Belle Gibson was a publicist’s dream: a ‘wellness guru’ and young mother with a wholesome blonde beauty, a wide white smile, and just enough tattoos to look modern. She had already encountered appalling adversity for one barely into her twenties: in 2009, she revealed, doctors had diagnosed her with malignant brain cancer and told her bluntly: ‘You’re dying. You have six weeks. Four months tops.’
Sickened by two months of chemotherapy and radiotherapy, Gibson said, she had abandoned conventional treatment in favour of a range of holistic treatments, including Ayurvedic medicine and oxygen therapies.
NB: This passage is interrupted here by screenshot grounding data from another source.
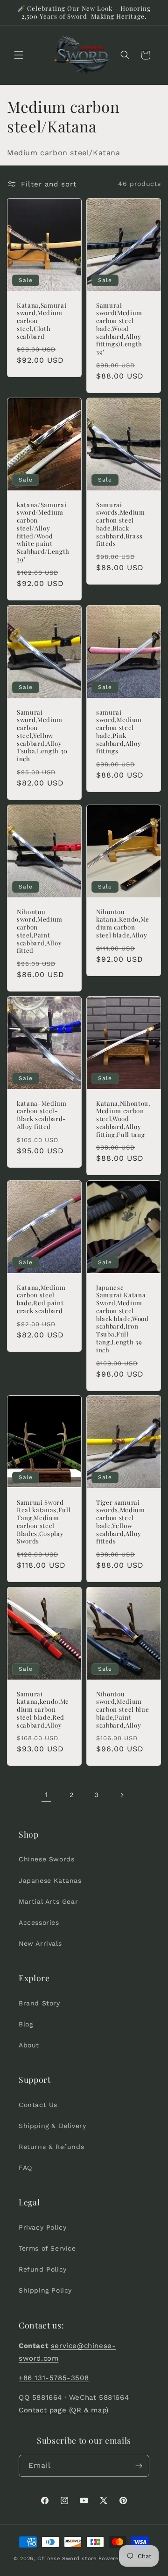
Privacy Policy (42, 2227)
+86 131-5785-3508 (54, 2378)
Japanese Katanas (50, 1880)
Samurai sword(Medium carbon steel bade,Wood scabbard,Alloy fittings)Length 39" (119, 328)
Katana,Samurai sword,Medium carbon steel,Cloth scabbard (41, 320)
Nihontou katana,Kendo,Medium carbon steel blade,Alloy (122, 923)
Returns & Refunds (51, 2146)
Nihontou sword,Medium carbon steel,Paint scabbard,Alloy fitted (40, 931)
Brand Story (39, 2003)
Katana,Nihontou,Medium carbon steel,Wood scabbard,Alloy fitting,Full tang (123, 1119)
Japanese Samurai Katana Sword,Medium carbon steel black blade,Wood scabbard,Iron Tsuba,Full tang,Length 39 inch (122, 1318)
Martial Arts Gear (48, 1901)
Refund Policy (43, 2269)
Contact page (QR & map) (64, 2410)
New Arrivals (40, 1943)
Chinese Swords (46, 1859)
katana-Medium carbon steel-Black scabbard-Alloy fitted (42, 1115)
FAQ (25, 2167)
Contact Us (38, 2104)
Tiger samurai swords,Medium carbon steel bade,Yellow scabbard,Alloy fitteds (120, 1522)
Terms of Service (47, 2248)
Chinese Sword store (66, 2558)
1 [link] (46, 1795)
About (29, 2045)
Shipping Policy (45, 2290)
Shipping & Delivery (52, 2125)
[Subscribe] (138, 2466)
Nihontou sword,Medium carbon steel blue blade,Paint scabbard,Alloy (122, 1709)
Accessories (39, 1922)
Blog (26, 2024)
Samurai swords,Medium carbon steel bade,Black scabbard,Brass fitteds (120, 524)
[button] (18, 55)
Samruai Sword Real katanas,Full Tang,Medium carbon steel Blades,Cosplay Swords (43, 1522)
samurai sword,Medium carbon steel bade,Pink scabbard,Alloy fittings (119, 731)
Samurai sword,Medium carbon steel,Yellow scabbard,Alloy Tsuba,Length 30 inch (42, 735)
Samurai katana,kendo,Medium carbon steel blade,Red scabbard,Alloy (43, 1709)
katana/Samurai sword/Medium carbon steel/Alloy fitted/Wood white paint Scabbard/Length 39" (43, 532)
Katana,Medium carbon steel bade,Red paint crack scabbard (41, 1298)
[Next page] (122, 1795)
She embarked, too, on a gluten-free, refined sugar-free diet which she detailed on her 2013 Instagram blog @healing_belle. There, she announced her intention to continue healing herself from cancer ‘naturally’: it seemed that she had already defied quite astounding medical odds.
The blog became a successful iPhone and iPad food and lifestyle app called The Whole Pantry, which achieved over 300,000 downloads. Publishers excitedly took note, and last December The Whole Pantry book was published in Australia, illustrated with photographs of wholefoods — buckwheat pizza, overflowing bowls of chia seeds — casually but gorgeously displayed in rustic kitchen settings. The publicity described Belle as ‘an inspirational young mother’ who ‘after being diagnosed with terminal brain cancer found herself unsupported by conventional medicine. She began a journey of self-education to treat herself through nutrition.’
Belle’s own introduction to the book contained some dramatic claims. She described growing up ‘in a very dysfunctional home’ with a mother who had multiple sclerosis and an autistic brother. At 12, she said, she moved out and discovered her first vegetable garden. Aged 20, ‘I had a stroke at work’, which led to a ‘diagnosis of malignant brain cancer’. She began to read up on nutrition — ‘one thing that really stayed with me was reading about the detoxification properties of lemons’ — and then ‘pulled myself out of chemo and radiotherapy — my doctors freaked out, but they couldn’t stop me.’